> _THE PROBLEM_
Please set down the entire listing exactly.

> _GIVEN DATA_
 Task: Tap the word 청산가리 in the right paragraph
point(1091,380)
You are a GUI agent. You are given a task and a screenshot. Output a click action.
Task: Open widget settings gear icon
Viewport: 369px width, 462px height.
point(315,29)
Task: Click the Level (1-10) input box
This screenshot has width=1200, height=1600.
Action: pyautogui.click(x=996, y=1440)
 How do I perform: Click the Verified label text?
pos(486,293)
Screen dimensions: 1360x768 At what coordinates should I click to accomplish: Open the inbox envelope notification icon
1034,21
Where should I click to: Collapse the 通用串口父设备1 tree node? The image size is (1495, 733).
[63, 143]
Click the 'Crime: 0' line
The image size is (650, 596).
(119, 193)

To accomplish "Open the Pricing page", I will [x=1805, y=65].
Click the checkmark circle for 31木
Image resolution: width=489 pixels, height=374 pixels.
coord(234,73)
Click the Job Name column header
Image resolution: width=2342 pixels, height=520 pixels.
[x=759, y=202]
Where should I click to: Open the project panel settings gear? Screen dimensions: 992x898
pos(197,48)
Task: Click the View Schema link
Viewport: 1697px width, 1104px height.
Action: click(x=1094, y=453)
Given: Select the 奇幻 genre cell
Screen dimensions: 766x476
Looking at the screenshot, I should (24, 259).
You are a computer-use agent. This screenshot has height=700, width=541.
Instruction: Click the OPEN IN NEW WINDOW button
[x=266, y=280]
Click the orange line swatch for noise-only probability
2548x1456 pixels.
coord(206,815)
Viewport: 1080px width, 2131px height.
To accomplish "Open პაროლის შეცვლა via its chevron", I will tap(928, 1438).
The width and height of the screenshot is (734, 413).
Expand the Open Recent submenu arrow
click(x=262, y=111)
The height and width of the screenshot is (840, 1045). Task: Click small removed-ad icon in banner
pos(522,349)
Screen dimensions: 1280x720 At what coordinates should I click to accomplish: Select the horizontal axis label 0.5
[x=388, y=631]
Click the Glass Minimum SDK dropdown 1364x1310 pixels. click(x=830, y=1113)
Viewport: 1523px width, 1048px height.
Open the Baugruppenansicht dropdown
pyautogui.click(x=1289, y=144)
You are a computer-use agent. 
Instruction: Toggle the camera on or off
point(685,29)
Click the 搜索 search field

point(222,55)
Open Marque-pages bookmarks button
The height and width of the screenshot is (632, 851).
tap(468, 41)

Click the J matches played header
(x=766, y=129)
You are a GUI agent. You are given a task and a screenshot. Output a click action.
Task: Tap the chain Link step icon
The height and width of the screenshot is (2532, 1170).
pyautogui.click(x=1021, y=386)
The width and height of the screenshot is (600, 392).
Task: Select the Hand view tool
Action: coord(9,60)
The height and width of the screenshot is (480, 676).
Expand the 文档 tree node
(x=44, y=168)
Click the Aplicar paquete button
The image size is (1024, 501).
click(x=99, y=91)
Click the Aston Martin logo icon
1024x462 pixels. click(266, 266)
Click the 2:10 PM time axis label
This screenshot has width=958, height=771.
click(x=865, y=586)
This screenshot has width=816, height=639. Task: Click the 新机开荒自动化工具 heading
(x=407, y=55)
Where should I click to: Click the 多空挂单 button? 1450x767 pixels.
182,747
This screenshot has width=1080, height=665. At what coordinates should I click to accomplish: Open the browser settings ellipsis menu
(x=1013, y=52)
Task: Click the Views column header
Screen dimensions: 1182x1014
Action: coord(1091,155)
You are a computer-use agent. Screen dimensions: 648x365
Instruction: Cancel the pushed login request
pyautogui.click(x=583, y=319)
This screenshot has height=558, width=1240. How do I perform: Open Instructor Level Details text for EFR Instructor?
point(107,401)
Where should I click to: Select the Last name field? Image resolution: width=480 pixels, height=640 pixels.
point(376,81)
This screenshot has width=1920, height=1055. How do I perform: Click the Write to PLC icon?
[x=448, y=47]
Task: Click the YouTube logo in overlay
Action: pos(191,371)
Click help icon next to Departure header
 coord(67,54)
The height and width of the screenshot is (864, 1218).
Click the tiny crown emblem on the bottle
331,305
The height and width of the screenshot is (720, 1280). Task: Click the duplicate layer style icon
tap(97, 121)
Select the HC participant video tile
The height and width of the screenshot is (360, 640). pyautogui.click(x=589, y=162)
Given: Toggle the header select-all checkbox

> _ANSWER SECTION_
 Task: Tap the word 청산가리 in the right paragraph
point(1091,380)
You are a GUI agent. You are given a task and a screenshot. Output a click action.
Task: Open widget settings gear icon
Viewport: 369px width, 462px height.
point(315,29)
Task: Click the Level (1-10) input box
This screenshot has width=1200, height=1600.
Action: pyautogui.click(x=996, y=1440)
 How do I perform: Click the Verified label text?
pos(486,293)
Screen dimensions: 1360x768 At what coordinates should I click to accomplish: Open the inbox envelope notification icon
1034,21
Where should I click to: Collapse the 通用串口父设备1 tree node? The image size is (1495, 733).
[63, 143]
Click the 'Crime: 0' line
The image size is (650, 596).
(119, 193)

To accomplish "Open the Pricing page", I will [x=1805, y=65].
Click the checkmark circle for 31木
Image resolution: width=489 pixels, height=374 pixels.
coord(234,73)
Click the Job Name column header
Image resolution: width=2342 pixels, height=520 pixels.
[x=759, y=202]
Where should I click to: Open the project panel settings gear? Screen dimensions: 992x898
pos(197,48)
Task: Click the View Schema link
Viewport: 1697px width, 1104px height.
Action: click(x=1094, y=453)
Given: Select the 奇幻 genre cell
Screen dimensions: 766x476
Looking at the screenshot, I should (24, 259).
You are a computer-use agent. This screenshot has height=700, width=541.
Instruction: Click the OPEN IN NEW WINDOW button
[x=266, y=280]
Click the orange line swatch for noise-only probability
2548x1456 pixels.
coord(206,815)
Viewport: 1080px width, 2131px height.
To accomplish "Open პაროლის შეცვლა via its chevron", I will tap(928, 1438).
The width and height of the screenshot is (734, 413).
Expand the Open Recent submenu arrow
click(x=262, y=111)
The height and width of the screenshot is (840, 1045). Task: Click small removed-ad icon in banner
pos(522,349)
Screen dimensions: 1280x720 At what coordinates should I click to accomplish: Select the horizontal axis label 0.5
[x=388, y=631]
Click the Glass Minimum SDK dropdown 1364x1310 pixels. click(x=830, y=1113)
Viewport: 1523px width, 1048px height.
Open the Baugruppenansicht dropdown
pyautogui.click(x=1289, y=144)
You are a computer-use agent. 
Instruction: Toggle the camera on or off
point(685,29)
Click the 搜索 search field

point(222,55)
Open Marque-pages bookmarks button
The height and width of the screenshot is (632, 851).
tap(468, 41)

Click the J matches played header
(x=766, y=129)
You are a GUI agent. You are given a task and a screenshot. Output a click action.
Task: Tap the chain Link step icon
The height and width of the screenshot is (2532, 1170).
pyautogui.click(x=1021, y=386)
The width and height of the screenshot is (600, 392).
Task: Select the Hand view tool
Action: coord(9,60)
The height and width of the screenshot is (480, 676).
Expand the 文档 tree node
(x=44, y=168)
Click the Aplicar paquete button
The image size is (1024, 501).
click(x=99, y=91)
Click the Aston Martin logo icon
1024x462 pixels. click(266, 266)
Click the 2:10 PM time axis label
This screenshot has width=958, height=771.
click(x=865, y=586)
This screenshot has width=816, height=639. Task: Click the 新机开荒自动化工具 heading
(x=407, y=55)
Where should I click to: Click the 多空挂单 button? 1450x767 pixels.
182,747
This screenshot has width=1080, height=665. At what coordinates should I click to accomplish: Open the browser settings ellipsis menu
(x=1013, y=52)
Task: Click the Views column header
Screen dimensions: 1182x1014
Action: coord(1091,155)
You are a computer-use agent. Screen dimensions: 648x365
Instruction: Cancel the pushed login request
pyautogui.click(x=583, y=319)
This screenshot has height=558, width=1240. How do I perform: Open Instructor Level Details text for EFR Instructor?
point(107,401)
Where should I click to: Select the Last name field? Image resolution: width=480 pixels, height=640 pixels.
point(376,81)
This screenshot has width=1920, height=1055. How do I perform: Click the Write to PLC icon?
[x=448, y=47]
Task: Click the YouTube logo in overlay
Action: pos(191,371)
Click help icon next to Departure header
 coord(67,54)
The height and width of the screenshot is (864, 1218).
Click the tiny crown emblem on the bottle
331,305
The height and width of the screenshot is (720, 1280). Task: Click the duplicate layer style icon
tap(97, 121)
Select the HC participant video tile
The height and width of the screenshot is (360, 640). pyautogui.click(x=589, y=162)
Given: Toggle the header select-all checkbox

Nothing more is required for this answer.